English | 2014 | ISBN: 3659300969 | PDF | pages: 250 | 10.5 mb
Whenever the Olympic Games complete, all the athletes and tourists leave, all the attention has gone, the Organizing Committees are dismantled usually half a year later, local residents in the host cities gradually go back to their routine lives. However, those sport venues do not stop costing moneys for operating and maintaining after the Games. If stop using them, the previous cost will become a waste thereby increasing the Olympic-related cost and reducing the credibility of the Olympic legacy; if keep using them, continuing cost will be a must. In either way, post-Olympic cost on those venues is inevitable. How does Beijing deal with this Dilemma? This book will tell you the answer.

What Postcolonial Theory Doesn't Say
Free Download What Postcolonial Theory Doesn't Say By Anna Bernard (editor), Ziad Elmarsafy (editor), Stuart Murray (editor)
2015 | 284 Pages | ISBN: 041585797X | PDF | 2 MB
This book reclaims postcolonial theory, addressing persistent limitations in the geographical, disciplinary, and methodological assumptions of its dominant formations. It emerges, however, from an investment in the future of postcolonial studies and a commitment to its basic premise: namely, that literature and culture are fundamental to the response to structures of colonial and imperial domination. To a certain extent, postcolonial theory is a victim of its own success, not least because of the institutionalization of the insights that it has enabled. Now that these insights no longer seem new, it is hard to know what the field should address beyond its general commitments. Yet the renewal of popular anti-imperial energies across the globe provides an important opportunity to reassert the political and theoretical value of the postcolonial as a comparative, interdisciplinary, and oppositional paradigm. This collection makes a claim for what postcolonial theory can say through the work of scholars articulating what it still cannot or will not say. It explores ideas that a more aesthetically sophisticated postcolonial theory might be able to address, focusing on questions of visibility, performance, and literariness.

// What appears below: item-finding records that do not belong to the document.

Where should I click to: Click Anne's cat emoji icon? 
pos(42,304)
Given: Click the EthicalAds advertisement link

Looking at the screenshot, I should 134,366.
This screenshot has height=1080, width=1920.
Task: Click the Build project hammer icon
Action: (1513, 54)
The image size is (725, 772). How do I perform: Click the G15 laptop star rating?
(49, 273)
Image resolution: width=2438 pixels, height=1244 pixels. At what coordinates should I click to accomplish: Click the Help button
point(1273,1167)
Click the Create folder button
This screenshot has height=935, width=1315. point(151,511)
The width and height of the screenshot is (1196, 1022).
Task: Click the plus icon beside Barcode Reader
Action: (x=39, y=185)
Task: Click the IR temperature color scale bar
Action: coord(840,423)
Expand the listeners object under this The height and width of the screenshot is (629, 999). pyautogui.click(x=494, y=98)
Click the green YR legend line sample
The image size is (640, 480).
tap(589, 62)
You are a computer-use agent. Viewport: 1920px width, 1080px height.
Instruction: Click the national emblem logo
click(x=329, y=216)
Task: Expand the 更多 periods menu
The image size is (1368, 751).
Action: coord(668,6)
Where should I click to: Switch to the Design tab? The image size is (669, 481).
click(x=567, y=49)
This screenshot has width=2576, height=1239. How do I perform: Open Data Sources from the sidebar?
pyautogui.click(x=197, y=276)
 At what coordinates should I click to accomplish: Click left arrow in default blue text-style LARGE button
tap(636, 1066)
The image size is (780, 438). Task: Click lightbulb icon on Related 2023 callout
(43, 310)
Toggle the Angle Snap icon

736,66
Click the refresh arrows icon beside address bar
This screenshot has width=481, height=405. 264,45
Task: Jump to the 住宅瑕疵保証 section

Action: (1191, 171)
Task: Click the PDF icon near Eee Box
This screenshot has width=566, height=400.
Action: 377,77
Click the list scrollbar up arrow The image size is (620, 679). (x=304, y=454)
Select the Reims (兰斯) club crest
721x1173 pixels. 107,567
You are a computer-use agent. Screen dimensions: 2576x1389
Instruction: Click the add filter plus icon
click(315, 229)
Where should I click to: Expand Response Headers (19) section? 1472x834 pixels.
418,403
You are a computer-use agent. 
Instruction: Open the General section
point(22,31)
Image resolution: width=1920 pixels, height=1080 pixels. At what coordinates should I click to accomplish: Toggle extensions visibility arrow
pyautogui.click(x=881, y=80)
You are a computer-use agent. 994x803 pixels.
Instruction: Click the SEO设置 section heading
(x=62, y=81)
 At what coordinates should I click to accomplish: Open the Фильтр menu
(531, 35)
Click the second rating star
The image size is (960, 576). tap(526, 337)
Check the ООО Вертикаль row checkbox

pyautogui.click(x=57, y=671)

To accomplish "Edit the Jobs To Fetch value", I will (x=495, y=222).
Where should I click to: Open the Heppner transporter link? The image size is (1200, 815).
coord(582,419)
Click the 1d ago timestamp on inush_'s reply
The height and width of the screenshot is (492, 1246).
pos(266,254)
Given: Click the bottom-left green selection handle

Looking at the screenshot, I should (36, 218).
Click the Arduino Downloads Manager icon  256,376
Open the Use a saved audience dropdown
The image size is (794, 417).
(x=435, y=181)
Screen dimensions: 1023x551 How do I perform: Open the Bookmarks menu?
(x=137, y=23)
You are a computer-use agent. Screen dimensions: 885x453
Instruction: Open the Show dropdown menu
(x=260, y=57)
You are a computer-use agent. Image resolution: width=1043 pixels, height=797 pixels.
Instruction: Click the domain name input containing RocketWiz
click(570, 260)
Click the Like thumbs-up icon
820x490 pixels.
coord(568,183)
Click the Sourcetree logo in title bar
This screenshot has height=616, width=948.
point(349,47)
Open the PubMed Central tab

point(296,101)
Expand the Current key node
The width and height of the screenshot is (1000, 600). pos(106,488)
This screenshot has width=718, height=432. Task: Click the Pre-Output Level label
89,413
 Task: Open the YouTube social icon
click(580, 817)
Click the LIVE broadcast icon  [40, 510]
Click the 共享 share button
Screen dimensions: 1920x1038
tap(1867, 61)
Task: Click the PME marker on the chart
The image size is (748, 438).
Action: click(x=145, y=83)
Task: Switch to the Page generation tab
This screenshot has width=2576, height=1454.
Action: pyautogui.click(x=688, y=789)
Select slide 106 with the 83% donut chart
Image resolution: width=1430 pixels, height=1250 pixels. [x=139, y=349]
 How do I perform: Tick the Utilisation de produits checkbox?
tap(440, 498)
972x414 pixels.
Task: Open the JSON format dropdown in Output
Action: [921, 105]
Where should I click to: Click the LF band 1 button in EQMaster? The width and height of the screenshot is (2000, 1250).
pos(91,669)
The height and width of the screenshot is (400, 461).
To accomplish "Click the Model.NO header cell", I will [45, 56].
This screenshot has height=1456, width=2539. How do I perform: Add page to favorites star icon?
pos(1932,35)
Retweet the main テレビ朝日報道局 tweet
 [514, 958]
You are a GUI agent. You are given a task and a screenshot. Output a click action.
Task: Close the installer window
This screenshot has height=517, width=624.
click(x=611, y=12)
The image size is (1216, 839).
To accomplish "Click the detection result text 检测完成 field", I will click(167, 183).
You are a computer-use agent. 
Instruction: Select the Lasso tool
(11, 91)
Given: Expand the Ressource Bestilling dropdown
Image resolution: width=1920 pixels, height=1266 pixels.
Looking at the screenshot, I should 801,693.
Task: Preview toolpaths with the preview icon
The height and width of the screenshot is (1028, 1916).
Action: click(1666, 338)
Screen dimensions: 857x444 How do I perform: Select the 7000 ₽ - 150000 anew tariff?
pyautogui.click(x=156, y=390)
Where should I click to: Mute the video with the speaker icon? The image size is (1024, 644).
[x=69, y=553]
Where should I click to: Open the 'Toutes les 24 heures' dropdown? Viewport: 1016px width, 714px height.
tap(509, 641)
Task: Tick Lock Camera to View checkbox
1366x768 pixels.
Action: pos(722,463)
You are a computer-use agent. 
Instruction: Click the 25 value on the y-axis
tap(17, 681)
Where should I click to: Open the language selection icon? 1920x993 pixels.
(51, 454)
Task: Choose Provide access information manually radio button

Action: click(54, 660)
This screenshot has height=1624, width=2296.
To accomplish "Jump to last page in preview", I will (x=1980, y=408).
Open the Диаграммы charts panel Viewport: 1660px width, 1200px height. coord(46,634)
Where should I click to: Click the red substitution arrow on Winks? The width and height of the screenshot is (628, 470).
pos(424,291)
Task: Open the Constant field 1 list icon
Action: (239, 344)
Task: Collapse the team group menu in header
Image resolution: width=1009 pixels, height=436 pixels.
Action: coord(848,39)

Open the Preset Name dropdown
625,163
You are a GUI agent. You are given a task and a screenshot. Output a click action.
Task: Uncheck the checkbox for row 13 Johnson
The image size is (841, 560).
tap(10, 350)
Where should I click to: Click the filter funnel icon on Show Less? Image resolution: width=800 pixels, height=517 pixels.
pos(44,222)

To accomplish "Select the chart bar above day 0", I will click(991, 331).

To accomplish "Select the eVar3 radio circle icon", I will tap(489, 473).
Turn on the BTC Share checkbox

Contributors highlight some of the shortcomings of current postcolonial theory in relation to contemporary political developments such as Zimbabwean land reform, postcommunism, and the economic rise of Asia. Finally, they address the disciplinary, geographical, and methodological exclusions from postcolonial studies through a detailed focus on new disciplinary directions (management studies, international relations, disaster studies), overlooked locations and perspectives (Palestine, Weimar Germany, the commons), and the necessity of materialist analysis for understanding both the contemporary world and world literary systems.